▸ **Excerpt to read**:
......

Why Santorum’s failure resembles Huntsman’s
In a post earlier today, I took issue with Hugh Hewitt, holding that Mitt Romney did not lock up the nomination with his Sunshine State victory and contended that Rick Santorum had, in “the wake of his February hat trick, winning Colorado, Minnesota and Missouri all on the same day, . . . a read chance to capture the Republican nomination.”
He did well on that day as well as in a number of primaries and caucuses over the succeeding seven weeks, galvanizing evangelicals and convincing voters looking for a “credible conservative candidate” that he is the man they’re looking for. This cycle, we on the right have long longed for an alternative with records like those of New Jersey Governor Chris Christie, House Budget Committee Chairman Paul Ryan or rhetoric like that of such leaders as U.S. Senator Marco Rubio (R-Fla) and South Carolina Governor Nikki Haley, all putting forward policies or articulating ideas in accord with the Reaganite principles of small government and individual liberty.

......

▸ **Provided data**:
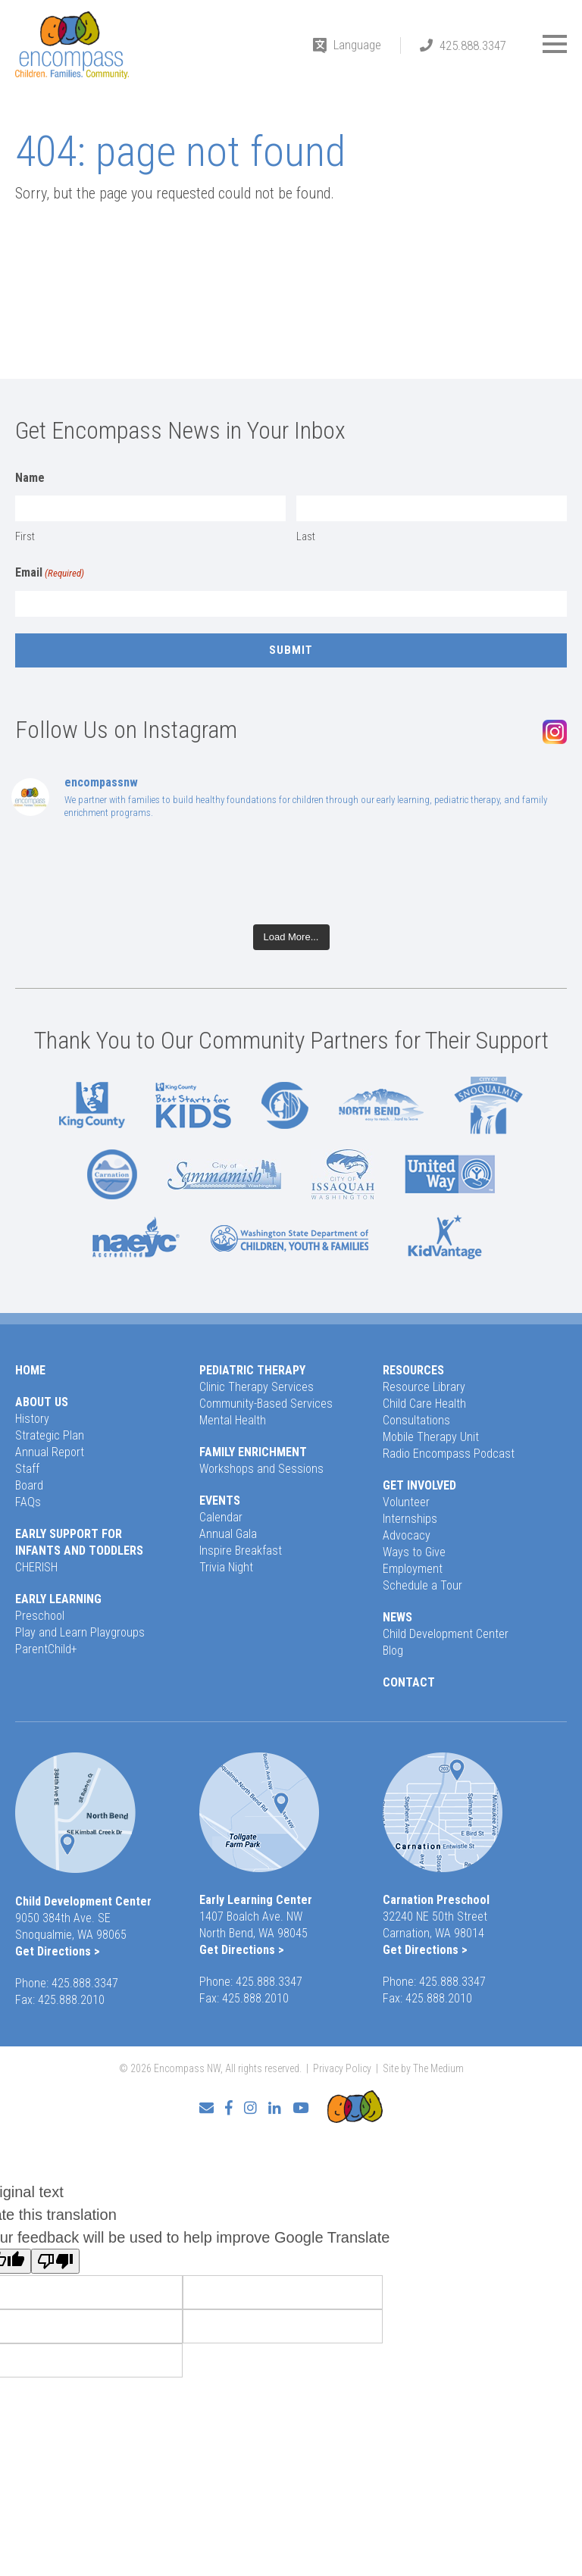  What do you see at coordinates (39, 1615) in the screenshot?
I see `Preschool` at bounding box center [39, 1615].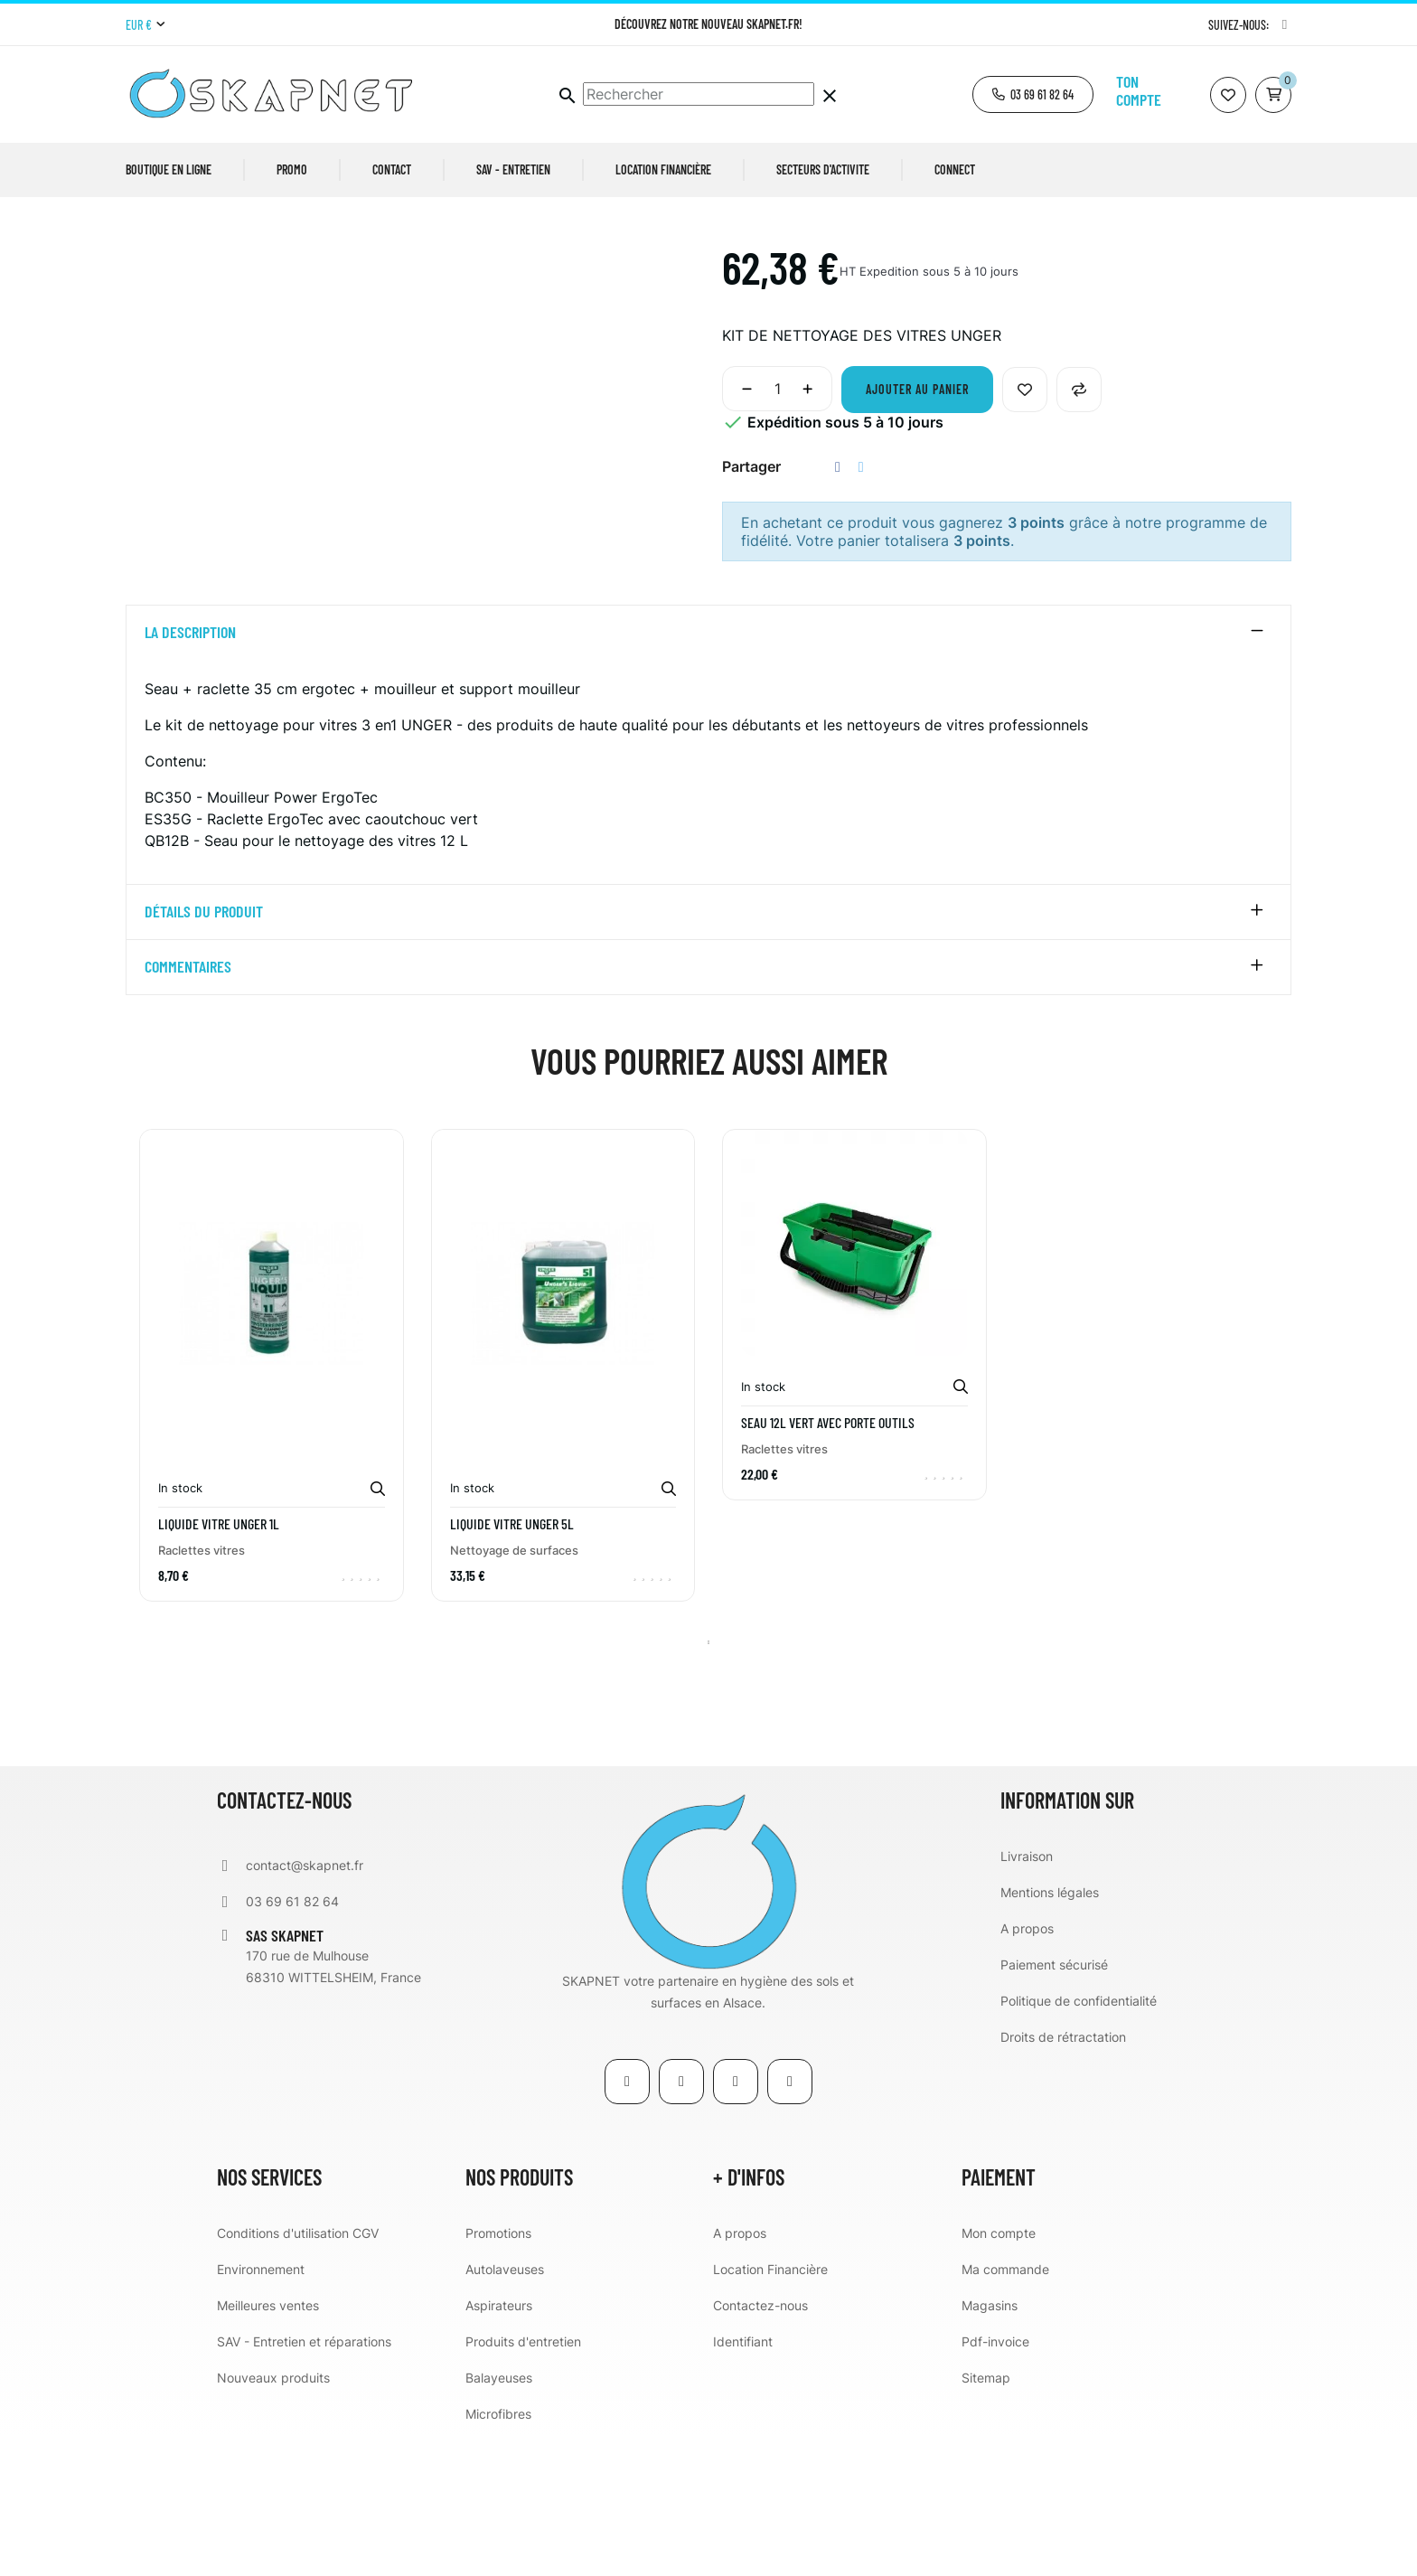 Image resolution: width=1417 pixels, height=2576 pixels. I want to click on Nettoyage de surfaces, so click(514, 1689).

......

▸ **Directions**: Could you rewrite the Santorum post, beginning at the words "He did well" and stopping after "and individual liberty.", with "Governor" swapped for "Gov." throughout?

▸ **Result below**:
He did well on that day as well as in a number of primaries and caucuses over the succeeding seven weeks, galvanizing evangelicals and convincing voters looking for a “credible conservative candidate” that he is the man they’re looking for. This cycle, we on the right have long longed for an alternative with records like those of New Jersey Gov. Chris Christie, House Budget Committee Chairman Paul Ryan or rhetoric like that of such leaders as U.S. Senator Marco Rubio (R-Fla) and South Carolina Gov. Nikki Haley, all putting forward policies or articulating ideas in accord with the Reaganite principles of small government and individual liberty.